U.S. Stock Futures Fall, Indicating Fourth Decline for S&P 500
U.S. stock-index futures fell, indicating the Standard & Poor’s 500 Index may slide for a fourth straight day, as oil and metals tumbled.
Exxon Mobil Corp. (XOM), the world’s biggest oil company by market value, slid 0.8 percent as crude declined for a fourth day in New York. Freeport-McMoRan Copper & Gold Inc. (FCX) slipped 1.4 percent. Whole Foods Market Inc. (WFMI) rallied 4.3 percent in Germany as profit rose 33 percent in the second quarter.
June contracts on the S&P 500 dropped 0.3 percent to 1,338.5 at 7:16 a.m. in New York. Dow Jones Industrial Average futures slid 0.3 percent to 12,640 and Nasdaq-100 Index futures retreated 0.3 percent to 2,377.
U.S. stocks fell yesterday, with commodity producers driving a third straight loss for the S&P 500, as lower-than- estimated reports on service industries and job growth damped optimism in the economy. A report from the Labor Department at 8:30 a.m. in Washington today may show new applications for unemployment benefits fell last week.

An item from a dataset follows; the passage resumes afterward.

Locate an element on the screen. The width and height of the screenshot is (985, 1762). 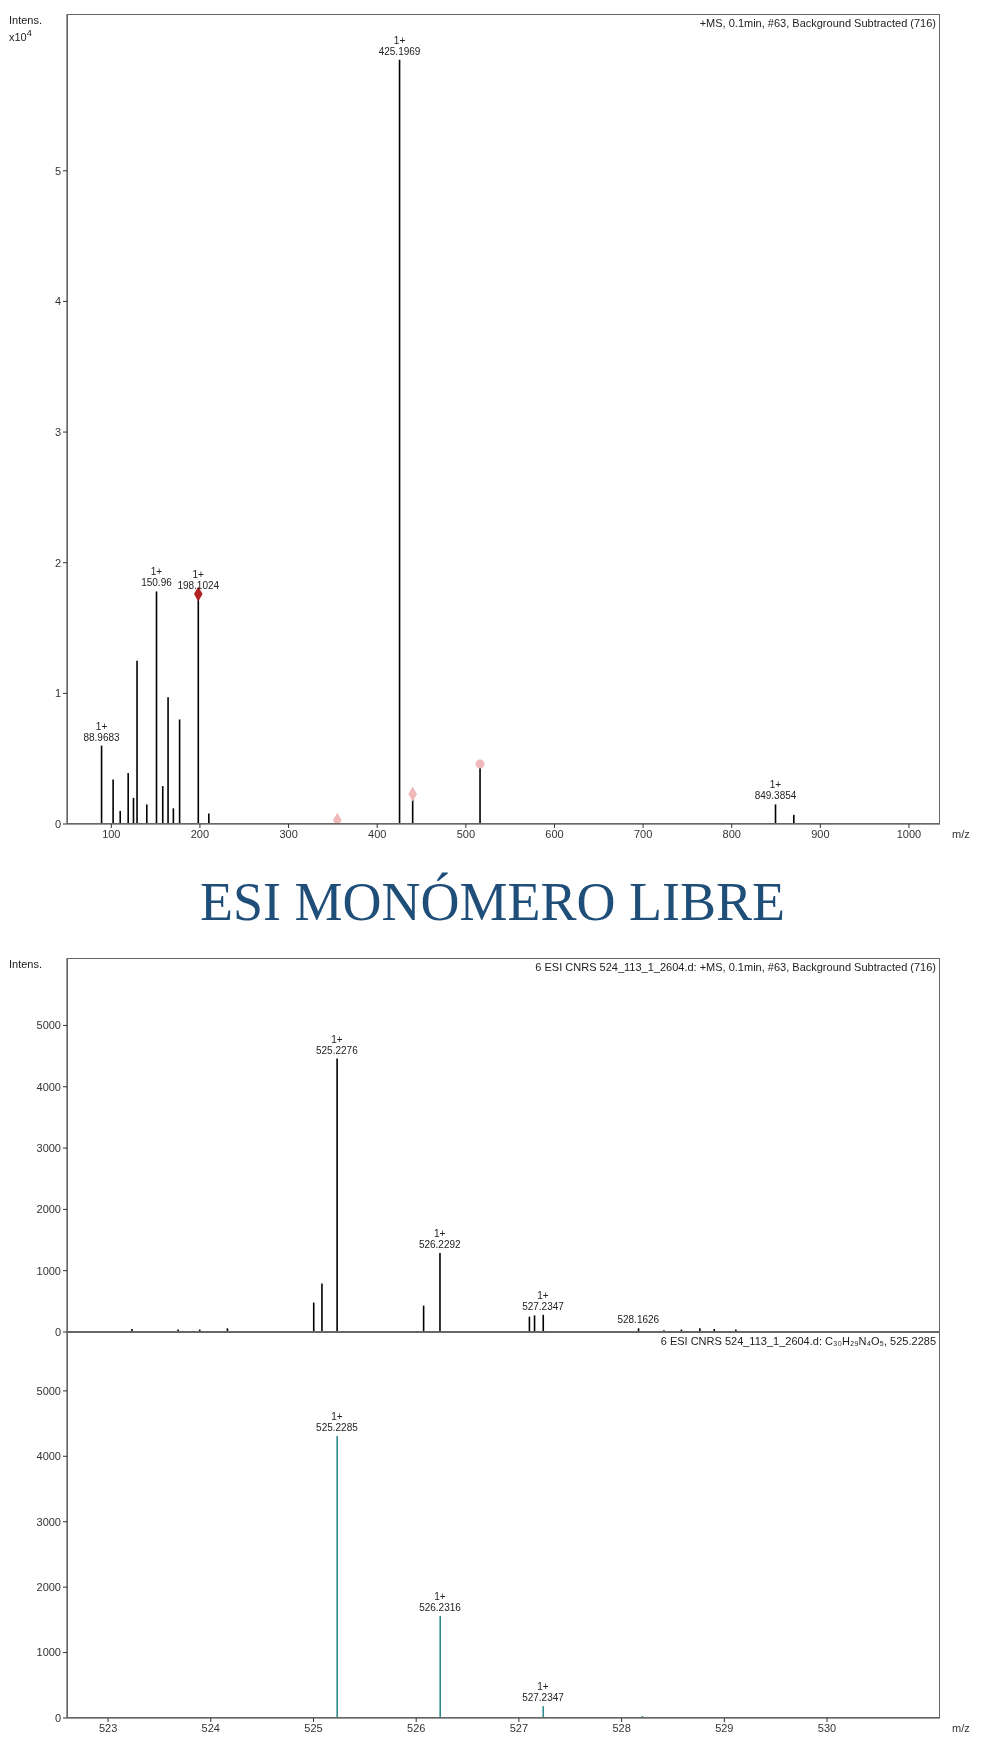
y-tick-label: 4 is located at coordinates (58, 302).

“Investors are still cautious with the unemployment rate and will look at the jobless-claim figures today,” said Andreas Lipkow, an equity trader at MWB Fairtrade Wertpapierhandelsbank AG in Frankfurt.
The S&P 500 has still rallied 7.1 percent this year amid higher-than-estimated profits and economic reports. Earnings- per-share beat estimates at 73 percent of the 375 companies in the index that reported results since April 11, according to data compiled by Bloomberg.
Two Federal Reserve regional bank presidents indicated that the central bank won’t remove record stimulus soon, saying the Fed is missing its goal for full employment and inflation isn’t a long-term risk.
Eric Rosengren, president of the Federal Reserve Bank of Boston, and San Francisco’s John C. Williams followed the lead taken by Fed Chairman Ben S. Bernanke, who signaled last week that policy makers will keep stimulus in place after ending large-scale bond purchases in June.
Exxon Mobil dropped 0.8 percent to $84.10 in early New York trading. Oil declined for a fourth day in New York, the longest losing streak in eight weeks, as decreasing gasoline demand added to signs of slowing growth in the U.S., the world’s biggest crude consumer.
Albemarle Corp. (ALB), the world’s largest maker of oil-refinery catalysts, slipped 0.6 percent to $65.69 in German trading as Goldman Sachs Group Inc. downgraded the stock to “neutral” from “buy.”
Freeport-McMoRan, the largest publicly traded copper producer, slipped 1.4 percent to $51.14 in early New York trading. Alcoa Inc. (AA), the biggest U.S. aluminum producer, slid 0.5 percent to $17.39 in Germany.
Copper fell to the lowest price in more than seven weeks in London on concern demand may weaken as central banks around the world raise interest rates to curb inflation. Aluminum, lead, nickel, tin and zinc also retreated.
Whole Foods gained 4.3 percent to $62.30 in Germany as the largest U.S. natural-goods grocer boosted its full-year earnings projection after profit rose. Whole Foods will earn as much as $1.90 a share in 2011, the Austin, Texas-based company said. Previously, the grocer forecast profit of as much as $1.80.
Con-Way Inc. (CNW) jumped 3.2 percent to $38.79 in German trading. The trucking company said first-quarter net income was $6.9 million, or 12 cents a share, compared with a loss of $4 million, or 8 cents, a year earlier. Analysts estimated profit of 4 cents a share, according to the average of 22 predictions compiled by Bloomberg.
Tesla Motors Inc. (TSLA) soared 3.6 percent to $27.66 in Germany. The U.S. electric-car maker said it had a first-quarter loss that was narrower than analysts estimated as it boosted revenue from battery packs and development work with partners Daimler AG and Toyota Motor Corp.